Here’s yet another reason to secure Wi-Fi networks and Windows user accounts with a strong enough password: researchers have spotted and analyzed a malware program that is able to spread the Emotet Trojan to nearby wireless networks and compromise computers on them.
Emotet: An old threat
Emotet is one of the most versatile malware threats out there.
Its ability to download additional malware (more often than not the Trickbot Trojan – another huge enterprise threat) is just one of the things it’s capable of due to its modular nature.
Until now, Emotet was known to be able to deliver itself to other computers on the same network thanks to its propagation component, which spreads the malware via mounted shares or the use of exploits.
But, according to Binary Defense researchers, it now has another, even more dangerous propagation trick that allows it to “hop” onto other Wi-Fi networks and try to compromise computers on it.
A new spreading capability
“We retrieved this malware sample from an Emotet bot used for research and reverse-engineered the malware code using IDA Pro to determine how it operates,” Randy Pargman, senior director of threat hunting and counterintelligence at Binary Defense, told Help Net Security.
After the malware infects a computer that has Wi-Fi capability, it uses the wlanAPI interface to discover any Wi-Fi networks in the area: a neighbor’s Wi-Fi network, a free Wi-Fi network at a café, or a Wi-Fi network of a nearby business.
“Even if those networks are protected with a password required to join, the malware tries a list of possible passwords and if one of the guessed passwords works to connect to the Wi-Fi network, it will join the infected computer to that network,” Pargman explained.
“Once it is on the network, the malware scans all other computers connected to the same network for any Windows computers that have file sharing enabled. It then retrieves the list of all user accounts on those computers and attempts to guess the passwords to those accounts as well as the Administrator account.

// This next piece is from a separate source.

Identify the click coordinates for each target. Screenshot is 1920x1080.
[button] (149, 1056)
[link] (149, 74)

If any of the guessed passwords are correct, the malware copies itself to that computer and installs itself by running a remote command on the other computer.”
Lastly, is reports back to the command and control server to confirm the installation.
Some interesting details
One interesting thing discovered during the analysis is that the main executable file the malware uses for wireless spreading has a timestamp that dates back to April 2018 and was first submitted to VirusTotal a month later.

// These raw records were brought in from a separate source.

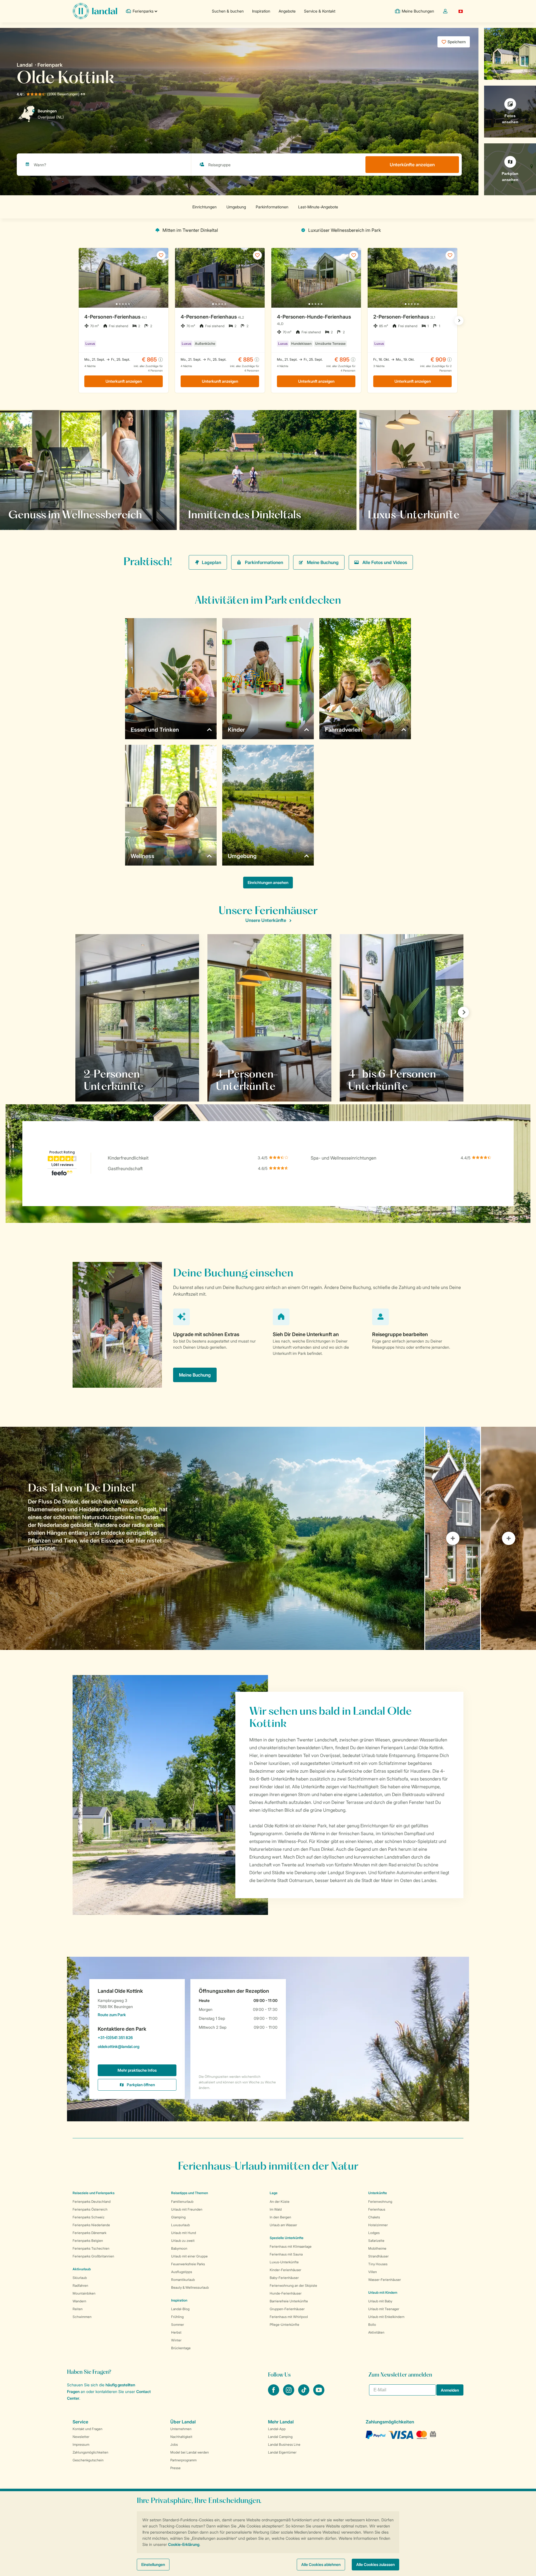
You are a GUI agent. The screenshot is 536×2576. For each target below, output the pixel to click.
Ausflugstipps (181, 2272)
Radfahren (80, 2285)
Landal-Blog (180, 2309)
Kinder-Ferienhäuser (285, 2270)
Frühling (177, 2317)
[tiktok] (304, 2394)
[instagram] (289, 2394)
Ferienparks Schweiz (88, 2217)
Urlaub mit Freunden (186, 2209)
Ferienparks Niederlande (91, 2225)
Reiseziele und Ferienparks (93, 2193)
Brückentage (181, 2348)
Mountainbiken (84, 2293)
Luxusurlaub (180, 2225)
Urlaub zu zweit (183, 2240)
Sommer (177, 2324)
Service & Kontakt (319, 11)
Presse (175, 2468)
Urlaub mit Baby (380, 2301)
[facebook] (274, 2394)
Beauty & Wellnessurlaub (190, 2287)
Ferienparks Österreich (90, 2209)
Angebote (287, 11)
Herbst (176, 2332)
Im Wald (276, 2209)
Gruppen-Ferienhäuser (287, 2309)
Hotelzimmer (378, 2225)
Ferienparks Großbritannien (93, 2256)
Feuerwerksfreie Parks (188, 2264)
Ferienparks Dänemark (89, 2233)
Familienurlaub (182, 2201)
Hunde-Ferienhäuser (286, 2293)
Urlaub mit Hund (183, 2233)
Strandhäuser (378, 2256)
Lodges (374, 2233)
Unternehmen (181, 2429)
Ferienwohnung (380, 2201)
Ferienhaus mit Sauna (286, 2254)
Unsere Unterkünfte (265, 920)
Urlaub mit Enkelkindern (386, 2317)
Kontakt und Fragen (87, 2429)
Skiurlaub (80, 2278)
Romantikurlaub (183, 2280)
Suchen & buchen (228, 11)
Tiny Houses (377, 2264)
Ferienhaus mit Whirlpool (289, 2317)
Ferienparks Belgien (88, 2240)
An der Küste (279, 2201)
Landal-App (277, 2429)
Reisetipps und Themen (189, 2193)
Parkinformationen (264, 562)
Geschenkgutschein (88, 2460)
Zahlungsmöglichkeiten (90, 2452)
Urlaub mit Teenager (383, 2309)
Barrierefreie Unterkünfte (289, 2301)
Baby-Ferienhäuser (284, 2278)
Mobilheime (377, 2248)
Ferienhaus (376, 2209)
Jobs (174, 2444)
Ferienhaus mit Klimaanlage (291, 2246)
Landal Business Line (284, 2444)
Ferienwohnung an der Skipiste (293, 2285)
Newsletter (81, 2437)
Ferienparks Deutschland (92, 2201)
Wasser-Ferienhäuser (384, 2280)
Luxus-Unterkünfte (284, 2262)
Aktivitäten (376, 2332)
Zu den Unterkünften (395, 514)
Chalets (374, 2217)
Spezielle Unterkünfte (286, 2238)
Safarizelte (376, 2240)
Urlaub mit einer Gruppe (189, 2256)
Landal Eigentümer (282, 2452)
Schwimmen (82, 2317)
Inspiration (261, 11)
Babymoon (179, 2248)
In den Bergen (280, 2217)
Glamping (178, 2217)
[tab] (212, 1538)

“The executable with this timestamp contained a hard-coded IP address of a Command and Control (C2) server that was used by Emotet. This hints that this Wi-Fi spreading behavior has been running unnoticed for close to two years,” noted James Quinn, a threat researcher at Binary Defense.

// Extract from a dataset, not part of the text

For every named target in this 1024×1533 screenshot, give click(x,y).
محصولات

“This may be in part due to how infrequently the binary is dropped. Based on our records, 01/23/2020 was the first time that Binary Defense observed this file being delivered by Emotet, despite having data going back to when Emotet first came back in late August of 2019.”
Another thing that might explain the low profile of this malware is that its exploitation of the wlanAPI for network profiling will not be triggered if researchers run it in VMs/automated sandboxes with no Wi-Fi adapter.